# [Problem]
Transcribe the entire listing below exactly.

*** Recorded information Section Begins ***

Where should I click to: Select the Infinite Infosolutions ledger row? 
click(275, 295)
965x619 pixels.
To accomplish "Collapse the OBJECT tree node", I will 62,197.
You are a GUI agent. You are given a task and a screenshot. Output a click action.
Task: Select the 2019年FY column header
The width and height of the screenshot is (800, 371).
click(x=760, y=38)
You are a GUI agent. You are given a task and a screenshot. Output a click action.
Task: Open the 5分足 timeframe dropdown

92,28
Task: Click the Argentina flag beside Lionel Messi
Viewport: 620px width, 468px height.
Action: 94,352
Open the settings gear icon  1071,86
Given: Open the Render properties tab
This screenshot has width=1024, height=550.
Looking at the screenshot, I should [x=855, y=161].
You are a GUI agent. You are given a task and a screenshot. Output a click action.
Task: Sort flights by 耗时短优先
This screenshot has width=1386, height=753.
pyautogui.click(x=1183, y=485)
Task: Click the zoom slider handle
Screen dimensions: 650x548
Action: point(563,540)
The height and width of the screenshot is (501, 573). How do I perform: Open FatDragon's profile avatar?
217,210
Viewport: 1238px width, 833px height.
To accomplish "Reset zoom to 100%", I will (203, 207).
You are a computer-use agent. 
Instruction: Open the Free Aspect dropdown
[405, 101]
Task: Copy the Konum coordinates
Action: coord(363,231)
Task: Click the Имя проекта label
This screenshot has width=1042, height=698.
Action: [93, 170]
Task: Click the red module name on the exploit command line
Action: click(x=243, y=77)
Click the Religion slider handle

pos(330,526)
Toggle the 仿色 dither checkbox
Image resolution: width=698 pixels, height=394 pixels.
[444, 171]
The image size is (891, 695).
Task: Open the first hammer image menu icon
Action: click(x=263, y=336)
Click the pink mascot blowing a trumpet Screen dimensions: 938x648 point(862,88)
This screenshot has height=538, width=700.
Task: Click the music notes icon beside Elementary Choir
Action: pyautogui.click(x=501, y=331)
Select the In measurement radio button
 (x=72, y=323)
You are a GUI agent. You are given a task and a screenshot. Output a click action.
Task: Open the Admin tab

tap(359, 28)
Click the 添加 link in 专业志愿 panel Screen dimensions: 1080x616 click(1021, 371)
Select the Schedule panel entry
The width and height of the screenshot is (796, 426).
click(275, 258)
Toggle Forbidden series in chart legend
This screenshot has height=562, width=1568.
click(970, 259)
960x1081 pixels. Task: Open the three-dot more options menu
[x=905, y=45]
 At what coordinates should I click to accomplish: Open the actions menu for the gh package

*** Recorded information Section Ends ***

# [Answer space]
Where should I click to: Select the Infinite Infosolutions ledger row? 
click(275, 295)
965x619 pixels.
To accomplish "Collapse the OBJECT tree node", I will 62,197.
You are a GUI agent. You are given a task and a screenshot. Output a click action.
Task: Select the 2019年FY column header
The width and height of the screenshot is (800, 371).
click(x=760, y=38)
You are a GUI agent. You are given a task and a screenshot. Output a click action.
Task: Open the 5分足 timeframe dropdown

92,28
Task: Click the Argentina flag beside Lionel Messi
Viewport: 620px width, 468px height.
Action: 94,352
Open the settings gear icon  1071,86
Given: Open the Render properties tab
This screenshot has width=1024, height=550.
Looking at the screenshot, I should [x=855, y=161].
You are a GUI agent. You are given a task and a screenshot. Output a click action.
Task: Sort flights by 耗时短优先
This screenshot has width=1386, height=753.
pyautogui.click(x=1183, y=485)
Task: Click the zoom slider handle
Screen dimensions: 650x548
Action: point(563,540)
The height and width of the screenshot is (501, 573). How do I perform: Open FatDragon's profile avatar?
217,210
Viewport: 1238px width, 833px height.
To accomplish "Reset zoom to 100%", I will (203, 207).
You are a computer-use agent. 
Instruction: Open the Free Aspect dropdown
[405, 101]
Task: Copy the Konum coordinates
Action: coord(363,231)
Task: Click the Имя проекта label
This screenshot has width=1042, height=698.
Action: [93, 170]
Task: Click the red module name on the exploit command line
Action: click(x=243, y=77)
Click the Religion slider handle

pos(330,526)
Toggle the 仿色 dither checkbox
Image resolution: width=698 pixels, height=394 pixels.
[444, 171]
The image size is (891, 695).
Task: Open the first hammer image menu icon
Action: click(x=263, y=336)
Click the pink mascot blowing a trumpet Screen dimensions: 938x648 point(862,88)
This screenshot has height=538, width=700.
Task: Click the music notes icon beside Elementary Choir
Action: pyautogui.click(x=501, y=331)
Select the In measurement radio button
 (x=72, y=323)
You are a GUI agent. You are given a task and a screenshot. Output a click action.
Task: Open the Admin tab

tap(359, 28)
Click the 添加 link in 专业志愿 panel Screen dimensions: 1080x616 click(1021, 371)
Select the Schedule panel entry
The width and height of the screenshot is (796, 426).
click(275, 258)
Toggle Forbidden series in chart legend
This screenshot has height=562, width=1568.
click(970, 259)
960x1081 pixels. Task: Open the three-dot more options menu
[x=905, y=45]
 At what coordinates should I click to accomplish: Open the actions menu for the gh package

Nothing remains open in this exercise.